Po grze dowiedziałem się od Jedno, że prawdopodobnie gdybym zagrał w pierwszej lub drugiej turze Lotus Petala, tak po prostu, to Inalla miałaby otwarte okno na wygraną – Dockside, którego Major miał na ręce, mógłby dać wystarczającą ilość skarbonek. Wszystko się zgadza, każde moje zagranie w tej grze było Like a Pro.
Druga runda
- Jacek Sikorski – K’rrik, Son of Yawmoth
- Jacek “Karwas” Karwasiński – Ghyrson, Starn Kelemorph
- Patryk Ośko – Kinnan, Bonder Prodigy
Trochę się naczekałem na start rundy drugiej. Gdy zobaczyłem jakich generałów będę miał za rywali, poczułem się trochę nieswojo. Nie wiedziałem raczej nic o K’rriku i Ghyrsonie, poza tym, co zdążyłem zobaczyć i usłyszeć w rundzie pierwszej. Ale liczyłem, że utrę nosa kolejnemu Kinnanowi, bo nie zliczę, ile to się nasłuchałem farmazonów, że “Zirda to taki upośledzony Kinnan…”. Szczególnie ze strony Wojtka “Outa” Piotrowskiego, z którym wygram jeszcze kolejne 100 gier, a on dalej będzie szydził z Borosa :(
Wziąłem jednego mulligana i na drugiej ręce zobaczyłem:
Plains, Pyroblast, Mox Diamond, Inventors Fair, Moonsilver Key, Reckless Handling i Oread of Mountain Blaze
Nie była to super ręka, ale była niezła. Na tyle niezła, żeby nie być bardziej greedy. Jest opcja na pierwszoturowego Moonsilver Key, są dwa kolorowe źródła many, jest drugi tutor – kipnę i potem się zobaczy.
Jacek kierujący mono blackiem wygrał rzut kostką i rozpoczął od Swampa i Mana Vaulta.
Dwaj kolejni gracze nie zagrali nic kluczowego. Tura doszła do mnie, dobrałem jakiegoś landa, który trafił pod Mox Diamonda, dorzuciłem Plainsa i Moonsilver Key.

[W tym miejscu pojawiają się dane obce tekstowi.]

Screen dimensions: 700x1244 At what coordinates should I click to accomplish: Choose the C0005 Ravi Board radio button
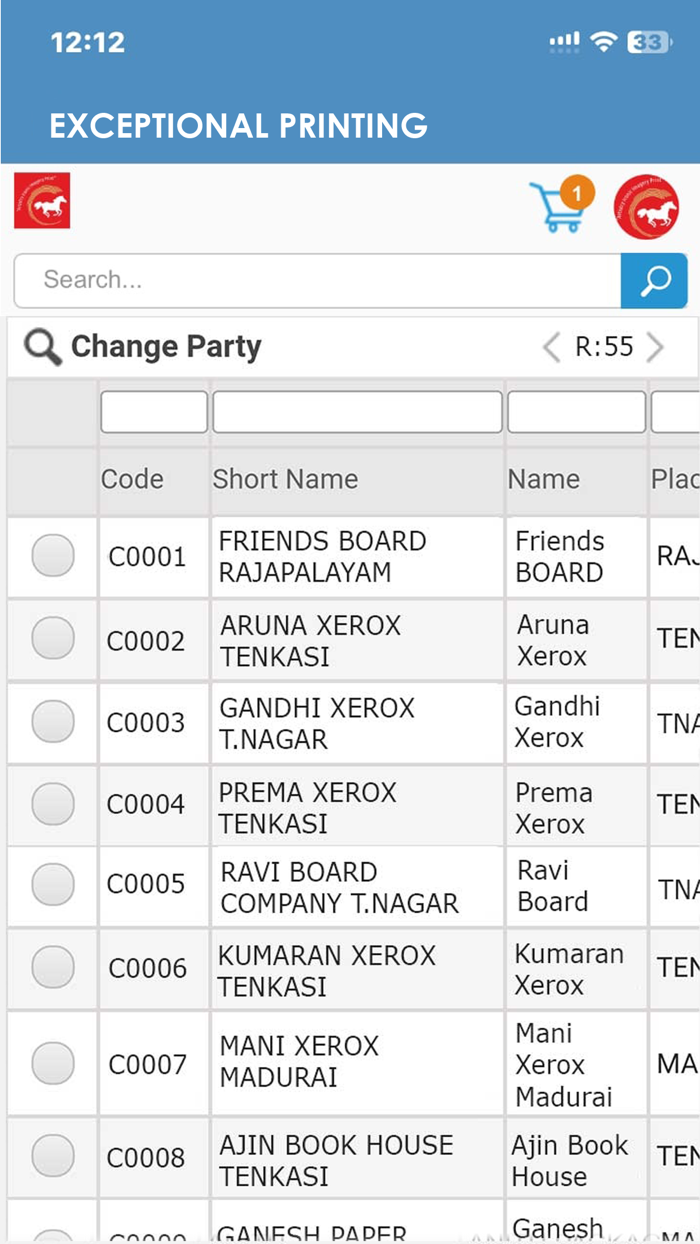click(x=53, y=885)
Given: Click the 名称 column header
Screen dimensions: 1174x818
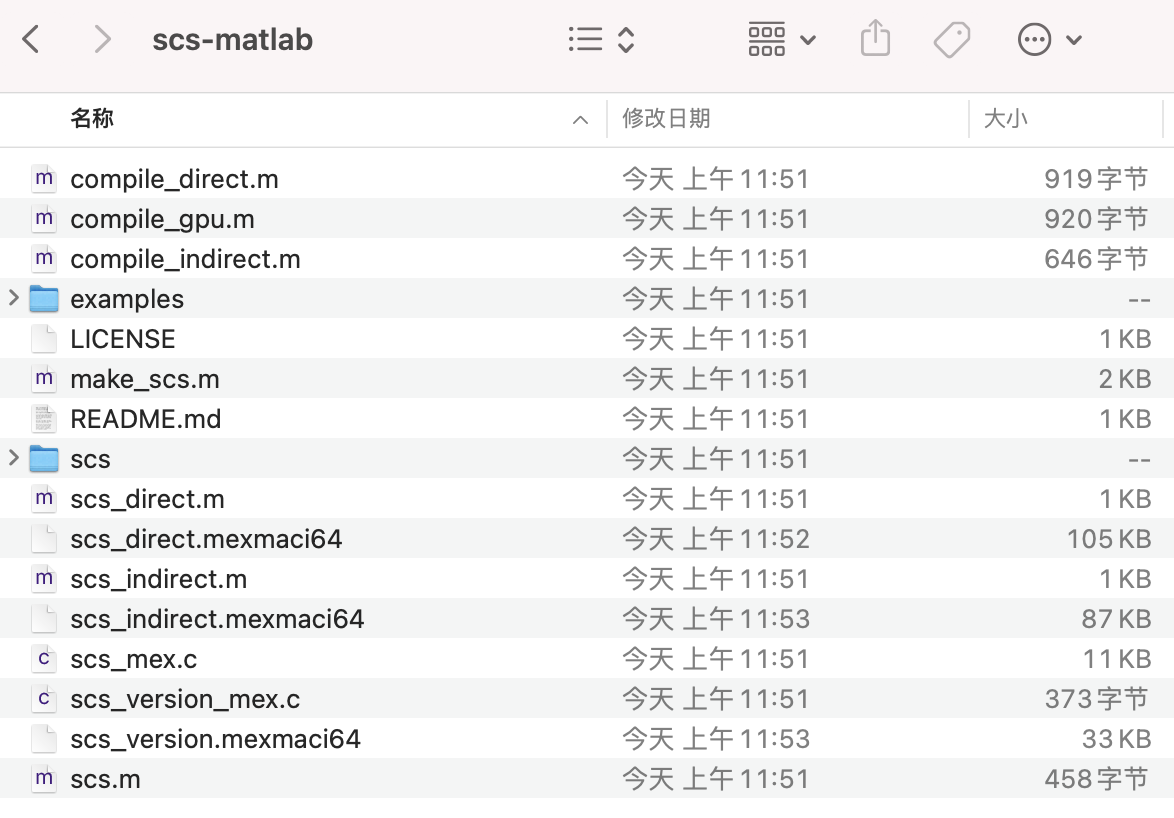Looking at the screenshot, I should point(93,118).
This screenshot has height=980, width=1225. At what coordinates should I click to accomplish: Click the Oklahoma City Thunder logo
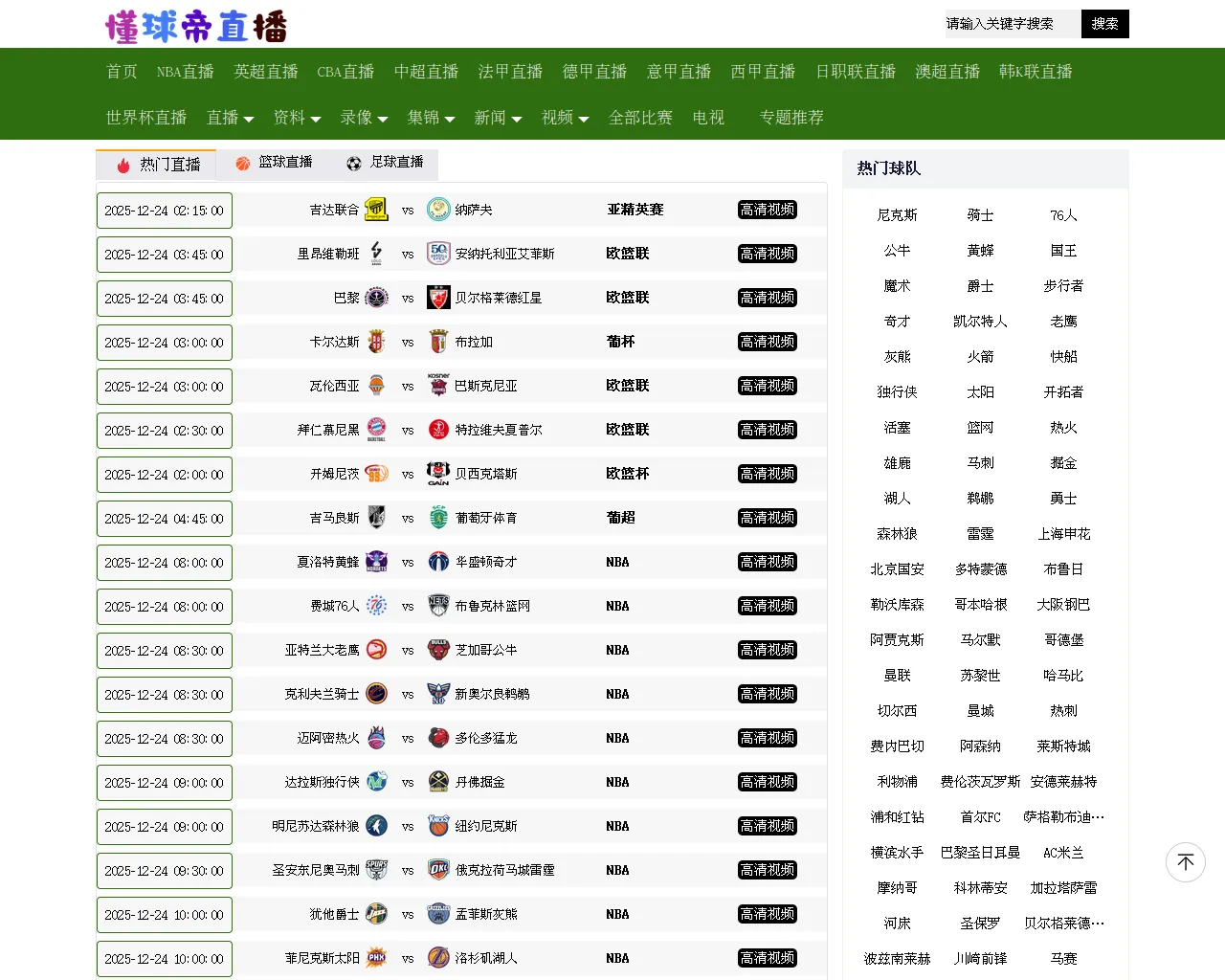(438, 870)
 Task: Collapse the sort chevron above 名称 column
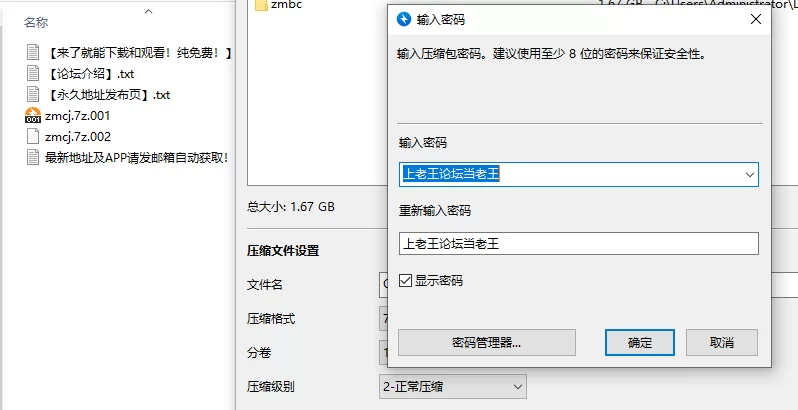pyautogui.click(x=149, y=11)

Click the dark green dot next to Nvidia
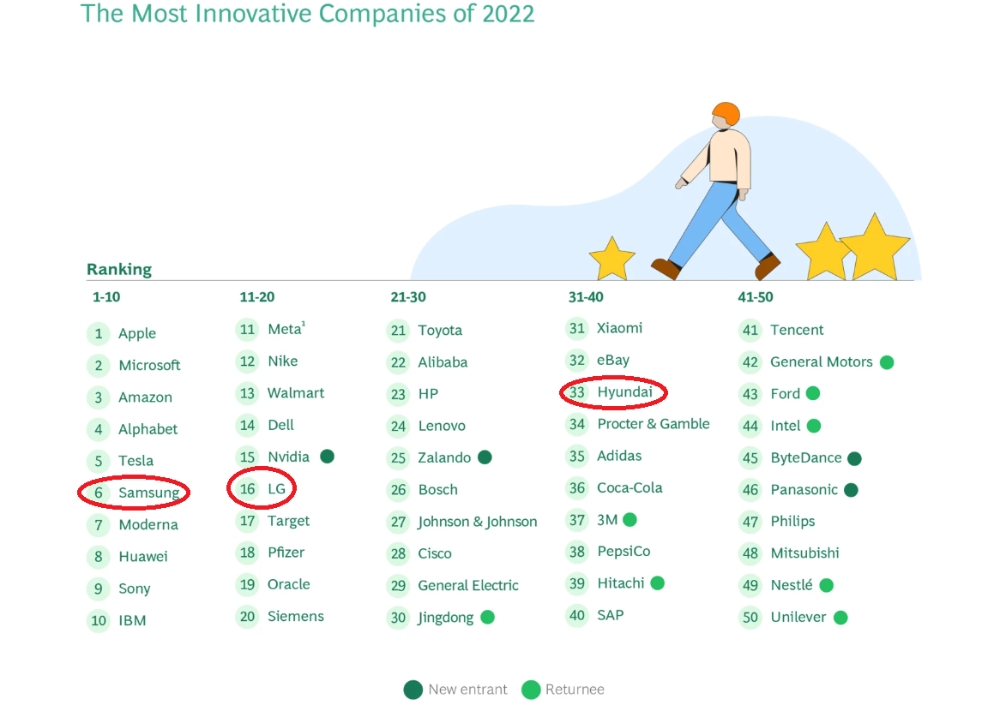pos(327,457)
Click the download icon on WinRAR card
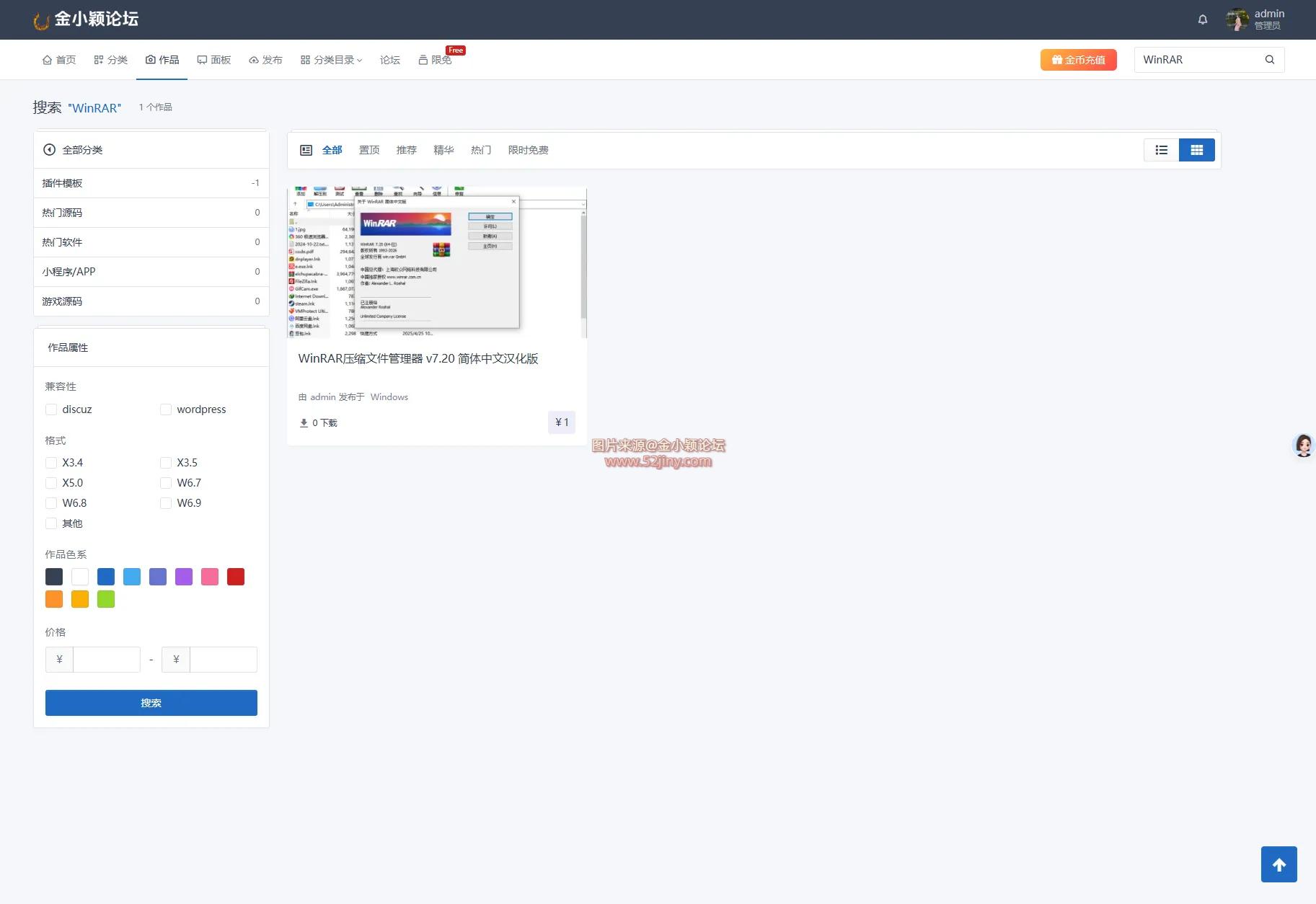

K’rrik syn Yawgmotha pokazał swój pełen potencjał, bo wystawił generała, zagrał jakieś tam dwa zaklęcia, po czym zresolwował Peer into the Abyss. Dobrał pół talii, zwiększył swoją pulę many czarnymi rytuałami i pokazał nam Grey Merchant of Asphodel z możliwością kilkukrotnego (a może nawet infinite) obrócenia go między greyvardem a stołem. Trafiła kosa na kamień, trafiła Zirda na deck, który był jeszcze szybszy.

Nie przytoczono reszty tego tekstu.